Buddhasāsana: The Buddha's Dispensation; the instruction of the Awakened One; 'satipaññā that enters and knows the mind'.
sati: Awareness; recollection; detached watching; mindfulness; reflexion; calling to mind, presence of mind; alertness, collectedness, not forgetting oneself; reflective awareness of oneself, of experience-existence here-and-now.
satipaññā: Awareness-knowing; knowing that arises from the development of awareness; intelligence with regard to the fact and nature of existence.
satipatthāna [satipatahn]: The foundations, bases, grounds, objects of sati; the four aspects of existence-experience – body, feeling, condition of mind, ideas and images – to which awareness is applied in pursuing the development of self-study for the purpose of curing the fundamental affliction of existence.
sikkhā: Training; study; discipline.
adhisïlasikkhā, adhicittasikkhā, adhipaññāsikkhā: The training in the higher ethics, the higher normality; the training in the higher mind, the higher heart; the training in the higher knowing, the higher understanding.
sïla [seen]: (Right) conduct; virtue; moral precepts; verbal and bodily action in accordance with
Dhamma; character, habits, customs; 'normality', nature, naturalness; 'instead of a person taking care of ethical precepts, sïla – normality – takes care of and protects the person'.

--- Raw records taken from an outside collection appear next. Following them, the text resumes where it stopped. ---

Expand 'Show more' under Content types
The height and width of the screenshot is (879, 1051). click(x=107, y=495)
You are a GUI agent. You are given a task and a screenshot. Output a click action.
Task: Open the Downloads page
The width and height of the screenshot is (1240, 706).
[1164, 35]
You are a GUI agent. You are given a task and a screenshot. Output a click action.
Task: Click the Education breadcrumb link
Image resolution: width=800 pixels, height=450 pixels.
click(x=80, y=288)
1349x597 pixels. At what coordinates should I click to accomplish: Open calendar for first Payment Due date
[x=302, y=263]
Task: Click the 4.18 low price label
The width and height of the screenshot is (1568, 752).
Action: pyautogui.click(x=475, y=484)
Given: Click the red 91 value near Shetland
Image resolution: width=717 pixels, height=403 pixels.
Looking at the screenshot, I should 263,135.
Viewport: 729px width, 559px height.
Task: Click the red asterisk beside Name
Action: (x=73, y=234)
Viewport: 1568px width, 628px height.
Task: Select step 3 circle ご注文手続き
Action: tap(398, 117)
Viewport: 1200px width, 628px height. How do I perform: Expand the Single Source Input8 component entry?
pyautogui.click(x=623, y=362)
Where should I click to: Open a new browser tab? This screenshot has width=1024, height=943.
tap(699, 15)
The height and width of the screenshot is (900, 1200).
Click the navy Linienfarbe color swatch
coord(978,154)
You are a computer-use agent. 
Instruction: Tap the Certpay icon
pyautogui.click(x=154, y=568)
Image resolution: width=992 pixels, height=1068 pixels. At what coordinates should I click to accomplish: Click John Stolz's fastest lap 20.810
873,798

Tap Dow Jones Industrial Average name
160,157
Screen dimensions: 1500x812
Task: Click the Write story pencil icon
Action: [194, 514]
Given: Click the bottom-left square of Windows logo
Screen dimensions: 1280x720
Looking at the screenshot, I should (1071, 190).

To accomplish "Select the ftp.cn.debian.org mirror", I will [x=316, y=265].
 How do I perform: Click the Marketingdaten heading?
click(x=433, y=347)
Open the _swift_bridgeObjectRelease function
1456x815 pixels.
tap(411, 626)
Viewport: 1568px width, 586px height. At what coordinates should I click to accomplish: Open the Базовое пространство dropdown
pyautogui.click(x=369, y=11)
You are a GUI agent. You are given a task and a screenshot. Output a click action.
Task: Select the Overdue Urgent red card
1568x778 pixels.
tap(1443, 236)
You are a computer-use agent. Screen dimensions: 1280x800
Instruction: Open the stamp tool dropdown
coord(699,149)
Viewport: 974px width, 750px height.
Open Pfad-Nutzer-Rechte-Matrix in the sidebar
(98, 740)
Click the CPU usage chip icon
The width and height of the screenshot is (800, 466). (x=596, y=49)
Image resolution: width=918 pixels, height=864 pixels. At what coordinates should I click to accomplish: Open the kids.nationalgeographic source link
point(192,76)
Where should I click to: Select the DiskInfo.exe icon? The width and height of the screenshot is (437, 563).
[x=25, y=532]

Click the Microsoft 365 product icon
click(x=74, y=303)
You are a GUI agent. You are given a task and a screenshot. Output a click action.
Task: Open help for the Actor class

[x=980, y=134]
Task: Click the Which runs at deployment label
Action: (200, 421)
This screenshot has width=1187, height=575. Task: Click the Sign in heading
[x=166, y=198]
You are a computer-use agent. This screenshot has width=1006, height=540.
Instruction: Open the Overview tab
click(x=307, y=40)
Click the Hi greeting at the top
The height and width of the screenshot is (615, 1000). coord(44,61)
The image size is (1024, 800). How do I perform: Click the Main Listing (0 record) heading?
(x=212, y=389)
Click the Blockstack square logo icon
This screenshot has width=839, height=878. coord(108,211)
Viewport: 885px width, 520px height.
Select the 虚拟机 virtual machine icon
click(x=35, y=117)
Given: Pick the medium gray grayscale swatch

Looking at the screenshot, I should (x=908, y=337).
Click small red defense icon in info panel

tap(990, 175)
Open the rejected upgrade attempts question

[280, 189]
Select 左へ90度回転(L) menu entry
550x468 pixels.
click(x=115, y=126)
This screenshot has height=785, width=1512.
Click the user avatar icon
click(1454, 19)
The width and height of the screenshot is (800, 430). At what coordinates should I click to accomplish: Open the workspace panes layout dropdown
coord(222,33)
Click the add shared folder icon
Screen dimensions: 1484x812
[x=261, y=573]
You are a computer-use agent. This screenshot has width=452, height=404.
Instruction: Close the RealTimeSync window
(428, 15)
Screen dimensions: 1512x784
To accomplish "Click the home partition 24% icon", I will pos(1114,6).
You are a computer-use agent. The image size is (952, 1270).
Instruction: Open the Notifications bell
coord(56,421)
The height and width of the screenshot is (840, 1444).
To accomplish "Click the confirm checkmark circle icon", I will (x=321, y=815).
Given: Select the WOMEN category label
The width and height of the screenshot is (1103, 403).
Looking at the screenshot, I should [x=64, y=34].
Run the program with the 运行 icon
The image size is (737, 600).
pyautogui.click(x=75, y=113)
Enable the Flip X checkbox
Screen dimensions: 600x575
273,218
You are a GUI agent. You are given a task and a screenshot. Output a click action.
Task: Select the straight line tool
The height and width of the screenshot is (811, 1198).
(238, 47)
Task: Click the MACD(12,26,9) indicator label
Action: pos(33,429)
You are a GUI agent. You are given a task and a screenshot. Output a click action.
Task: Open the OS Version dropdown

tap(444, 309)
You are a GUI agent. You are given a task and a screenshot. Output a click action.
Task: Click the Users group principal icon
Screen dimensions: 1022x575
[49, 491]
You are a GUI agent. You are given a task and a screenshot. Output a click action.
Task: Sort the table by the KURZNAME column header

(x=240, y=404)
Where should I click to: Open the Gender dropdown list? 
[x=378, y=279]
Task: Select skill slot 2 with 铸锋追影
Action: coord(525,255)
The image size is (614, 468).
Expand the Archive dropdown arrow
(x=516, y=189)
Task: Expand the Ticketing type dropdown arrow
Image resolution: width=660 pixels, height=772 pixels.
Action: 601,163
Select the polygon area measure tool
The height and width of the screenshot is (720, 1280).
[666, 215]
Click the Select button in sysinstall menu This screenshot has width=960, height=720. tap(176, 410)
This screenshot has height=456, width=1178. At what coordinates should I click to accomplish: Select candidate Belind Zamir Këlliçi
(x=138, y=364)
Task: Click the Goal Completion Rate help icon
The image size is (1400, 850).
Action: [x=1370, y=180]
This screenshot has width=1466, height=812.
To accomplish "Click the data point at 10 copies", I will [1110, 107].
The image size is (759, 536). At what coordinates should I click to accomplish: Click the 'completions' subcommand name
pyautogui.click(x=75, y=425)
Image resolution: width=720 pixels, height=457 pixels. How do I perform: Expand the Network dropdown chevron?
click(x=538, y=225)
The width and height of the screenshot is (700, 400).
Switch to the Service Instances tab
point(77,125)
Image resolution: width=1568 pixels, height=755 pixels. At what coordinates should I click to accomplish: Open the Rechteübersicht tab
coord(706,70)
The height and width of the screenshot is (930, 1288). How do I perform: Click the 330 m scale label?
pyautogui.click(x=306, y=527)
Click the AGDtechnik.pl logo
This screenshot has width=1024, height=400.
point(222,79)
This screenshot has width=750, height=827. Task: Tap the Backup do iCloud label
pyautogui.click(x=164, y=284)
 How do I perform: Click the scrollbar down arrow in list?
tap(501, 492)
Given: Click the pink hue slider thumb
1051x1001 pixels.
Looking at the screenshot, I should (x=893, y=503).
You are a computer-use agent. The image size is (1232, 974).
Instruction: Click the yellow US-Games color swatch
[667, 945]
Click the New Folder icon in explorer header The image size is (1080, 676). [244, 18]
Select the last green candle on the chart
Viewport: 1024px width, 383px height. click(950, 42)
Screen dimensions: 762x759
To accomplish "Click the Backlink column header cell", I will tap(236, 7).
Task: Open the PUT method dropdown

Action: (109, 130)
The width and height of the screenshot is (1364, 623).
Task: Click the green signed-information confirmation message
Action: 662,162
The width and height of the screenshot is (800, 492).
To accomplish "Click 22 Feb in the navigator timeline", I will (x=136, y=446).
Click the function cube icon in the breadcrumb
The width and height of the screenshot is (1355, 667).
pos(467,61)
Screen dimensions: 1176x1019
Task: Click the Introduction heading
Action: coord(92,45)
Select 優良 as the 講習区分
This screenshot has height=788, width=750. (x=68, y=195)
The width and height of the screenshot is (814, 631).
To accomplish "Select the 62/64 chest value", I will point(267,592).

tanhā: Craving; thirst; essentially unsatisfiable wanting(hunger); 'heaviness'.
upādāna [oopahtahn]: Holding; attachment, grasping, clinging; to attach continuously by taking all experience personally.
upekkhā: Indifference; neutrality, impartiality, detachment; equanimity; disinterestedness.
vatthu [wattoo]: Thing, object, substance, matter; grounded in, founded on, made a basis of ; occasion, cause, plot or subject, story, narrative; 'everything that exists inside and outside the mind', 'things that exist in the world, everything in the world and in ourself'.
vedanā: Feeling, agreeable, disagreeable and neutral. In Thai, feelings of pleasure, pain and indifference that result from the mind's savoring of its objects.
vijjā: Science; true knowledge of the nature of existence; being undeceived about the way things really are.
viññāna [winyahn]: Consciousness; cognizance; knowingness. In the Buddha's Teaching, viññāna is neither a thing nor an action.
vipassanā: Literally, "clear seeing"; to see clearly the true nature of personal existence; liberating, transforming insight into the universal characteristic of experience; 'to see clearly, to know really, clear insight, a complete uprooting'.